В сумерках небо затянуло облаками. Наверняка ночью будет дождь. Я осталась ночевать на пляже, у самой воды. Нарубила веток, чтоб не лежать на холодном, - от озера потянуло сыростью. Спать не хотелось; я развела костерок и села спиной к нему, лицом к озеру. Уже проснулись первые насекомые - едва заметные полупрозрачные точки кружились над огнем. Недалеко от берега сильно плеснула вода, побежали широкие круги. Может, остаться здесь на денек? Соорудить удочку... Рыбалка здесь должна быть хороша, даже такая неумеха как я без добычи не останется! Я покачала головой, рассмеялась. Овчинка выделки не стоит: ради одной рыбы нельзя терять время, а если наловить много - не успею съесть прежде, чем она испортится. Легла поудобней, закинула руки за голову. Звезды подмигивали мне сквозь прорехи в тонких золотисто-серых облаках. Хоть бы утро было ясным! Хочется увидеть солнце в чистом небе, а не сквозь занавес деревьев!

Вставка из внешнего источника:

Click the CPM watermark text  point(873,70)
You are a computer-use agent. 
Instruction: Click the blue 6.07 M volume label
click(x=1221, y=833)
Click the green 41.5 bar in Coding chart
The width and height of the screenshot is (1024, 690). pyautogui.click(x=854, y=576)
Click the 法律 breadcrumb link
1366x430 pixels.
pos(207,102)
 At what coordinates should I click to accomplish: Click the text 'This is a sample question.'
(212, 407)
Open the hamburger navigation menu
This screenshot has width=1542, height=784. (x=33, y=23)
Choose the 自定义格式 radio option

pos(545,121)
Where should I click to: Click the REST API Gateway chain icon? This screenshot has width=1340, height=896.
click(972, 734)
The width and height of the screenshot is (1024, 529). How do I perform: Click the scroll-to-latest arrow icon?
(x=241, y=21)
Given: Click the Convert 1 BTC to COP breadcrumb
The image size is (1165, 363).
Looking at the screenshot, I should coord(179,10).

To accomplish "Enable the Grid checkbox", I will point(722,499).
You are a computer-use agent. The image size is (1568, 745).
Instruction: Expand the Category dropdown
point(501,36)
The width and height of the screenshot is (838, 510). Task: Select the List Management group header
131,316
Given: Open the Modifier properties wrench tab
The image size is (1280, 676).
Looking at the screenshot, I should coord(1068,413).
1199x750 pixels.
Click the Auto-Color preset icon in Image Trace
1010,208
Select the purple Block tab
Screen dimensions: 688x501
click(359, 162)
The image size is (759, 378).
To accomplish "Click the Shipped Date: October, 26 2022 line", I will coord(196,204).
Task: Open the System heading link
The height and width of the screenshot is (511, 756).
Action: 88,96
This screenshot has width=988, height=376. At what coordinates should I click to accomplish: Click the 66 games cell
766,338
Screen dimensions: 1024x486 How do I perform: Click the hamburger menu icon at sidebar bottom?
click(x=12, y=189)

И утро пришло такое чистое, такое светлое и теплое! Дождик обошел стороной; на рассвете озеро покрылось легким туманом. Первые стрекозы трепетали крылышками над маслянисто блестящим зеркалом, и рыбы то и дело плескали, разводили круги по тяжелой, не желающей шевелиться воде. Я не утерпела и искупалась еще раз. Как следует промыла волосы, вычесала из них весь мусор и долго стояла голая на песке, гладя себя по тощим бокам и любуясь тем, как солнце с каждой секундой все ярче золотит деревья на западном берегу. Птицы в камышах только-только проснулись. Нерешительно крякнула утка и умолкла, не получив ответа. Мелкие ярко-коричневые птички промчались над водной гладью. Серая толстая жаба вылезла на песок у моих ног, дрогнула пару раз белесым горлом, скакнула обратно в воду. Ветерку с дальнего берега хватило сил только на то, чтобы овеять меня слабым дыханием и тут же угаснуть. Я неспеша оделась, застегнула ботинки, заплела волосы в тугой колосок. Возвращаться в лес нисколько не хотелось, а хотелось сделать плот и отправиться в плавание, чтобы весь день видеть над собою небо! Уже и рюкзак подняла, надо идти дальше - а ноги сами подвели к воде. Если кто и видел первозданную природу - это я. Вот она, безразличная ко мне утренняя красота! Первые же капли дождя смоют мои следы, унесут в воду угли костра, и озеро никогда не вспомнит, что я была здесь, восхищалась им, мечтала остаться. Повинуясь озорному порыву, я пронзительно закричала:
– Э-э-э-ге-ге-е-е-ей!
– и радостно смотрела, как просыпается от крика древний лес, как со всех сторон поднимаются в воздух встревоженные птицы.
Мне повезло: очень скоро начался сухой, удобный лес. Можно двигаться быстро. Я бодро перепрыгивала торчащие из земли корни, издалека выбирала удобные повороты. На каждом втором шаге меч чуть ударял по левой икре. Едва слышно поскрипывал, скользя по бедру, колчан. Я улыбалась травке, высовывающей острые кончики из-под прошлогодних листьев. На деревьях набухли почки, еще неделя - и лес наконец зазеленеет! Нельзя было не радоваться этому, хотя идти тогда станет намного трудней.